Your relationship to chess
Every chess player has a relationship to chess. In some cases, the relationship is a little unhealthy. I don't mean how serious he takes the game, or how often he plays, what I mean is his relationship to the ideas in chess, the maneuvers, the principles of chess, and his idea of how you accomplish things (on the chessboard).
The most common type of relationship that I have seen, and to be honest I am still desperately trying to get free of, is a perfectionist attitude to chess. You find the player with the highest rating, or the most authoratitive voice you can find in chess. You then believe everything he or she says, while disagreeing with everything opposite of it.
Your attitude will go beyond what player's say, and will delve into openings, principles, and situations that can happen on the board. In a previous blog post I mentioned this, for instance a player's view of the isolated pawn. A healthy player will have examined this issue in depth, from both sides. He will have taken an isolated pawn on purpose to experiment with it, and he will have played against it as well. He has read the common plan, the plan B's, and he's developed numerous plans of his own on how to play such positions.
Contrast this with the perfectionist player. Perhaps he never accepts an isolated pawn (regardless of how good it is), or if he does, he immediately feels uncomfortable and thinks he is losing.
In studying (or memorizing) openings, this happens as well. The player will get an opening book, or a database, or listen to advice of other players, and he will compile a list of variations that he thinks are 'best', and if you deviate, you have played a 'bad' move. He himself will never deviate. Most likely he's memorized these 'best' lines, but doesn't understand why the moves are played, or any of the subtetlies that have been found from decades of world-class players playing these lines.
This kind of player will play like a grandmaster, but then the second you get them out of book their game will usually fall apart like a stack of cards. Of course, every player has this problem to some degree.
Contrast this with a 'healthy' relationship to studying openings, one that can be found in the book 'The road to chess improvement'. You play an opening, you get out of book, you come up with your own ideas, you play them, maybe they get refuted, then you go look at what the book says. You're doing it interactively, not memorizing a huge list of moves and then trying to force yourself to play them even though you don't understand them. Even though they may not be the main lines - you've learned alot about the structure of the position and the things that can happen because you've experimented moving your pieces all over the position.
There are many more aspects to a healthy relationship to the game in my opinion, and they deal with how you analyze, who you analyze with, what kind of games you play, what time controls you play, etc.
It's very easy to adopt some of the conservative judgement that you should never play speed chess. Old chess players have been saying this for a long time. However, if you look at new up-coming players, do they not play speed chess? Do they not spend countless hours playing on ICC? Do you see GM's training on the internet by playing a ton of slow chess? You rarely see it at all. It's not that they don't have the time.
These old, conservative players say that speed chess develops bad habits. Supposedly, by playing speed chess, you are putting your mind in 'fast-forward' mode, and when you play a real standard game, you won't be able to 'slow down'.

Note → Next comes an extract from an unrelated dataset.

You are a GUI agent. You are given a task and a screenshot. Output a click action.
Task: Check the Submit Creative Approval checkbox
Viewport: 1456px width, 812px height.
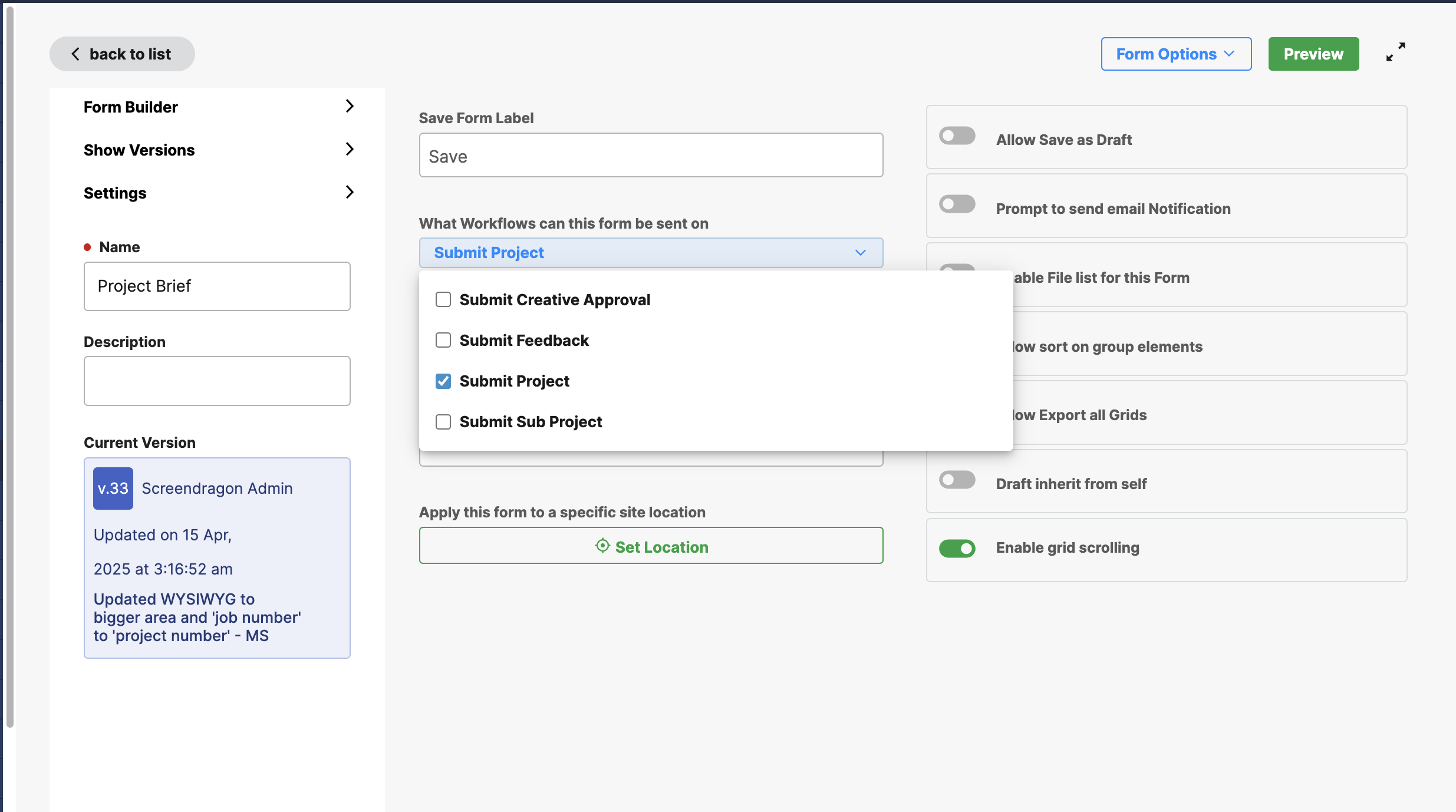443,299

I have a few counters to this argument. First of all, the speed of analysis that you are forced to have to succeed in speed chess can directly translate over to slow chess. You can literally keep the same analyzing tempo and just prolong the variations.
Secondly, the human being is a very flexible creature. Successful humans learn how to adapt to the situation they are in. While yes, some people are very, very slow to adapt, modern day children and younger people seem to have a very surprising adaptability to change. So while playing a standard game, you simply change gears right at the beginning of the game.
Third, speed chess does something slow chess doesn't do - it lets you see thousands of positions rapidly and experience playing them regardless of how well you are playing the positions. You begin becoming familiar with the openings you play, familiar with reacting to wild unpredictable situations.
Fourth , and this is the most important point in my mind, is that you 'feel' the pieces. In speed chess, or especially lightning, you have to have the skill to move a bishop to an unattacked square instantly. No thought - just move it to an unattacked square. You have to be able to naturally and without thought move all the pieces you have around the board to efficient squares very quickly. And in my opinion, besides the fact that this can help you in a blitz finish to a slow game, it will mean you have the ability to analyze quicker as well. The bishop that you just plopped on an unattacked square quickly in a real game becomes the bishop that quickly moves to an unattacked square in your mind. If you don't have the ability to quickly make a move in a real game, how can you have it in your mind? You are literally operating in slow-motion.
Remember, your relationship to chess will evolve. Things you hold dearly now will get destroyed in the future, or, if you're stubborn, won't. You will learn new things, you will fear things you now fear less, and you will have a new image of the game entirely. I'd like to wish good luck to all improving players of every level as their relationship to chess changes. Thanks.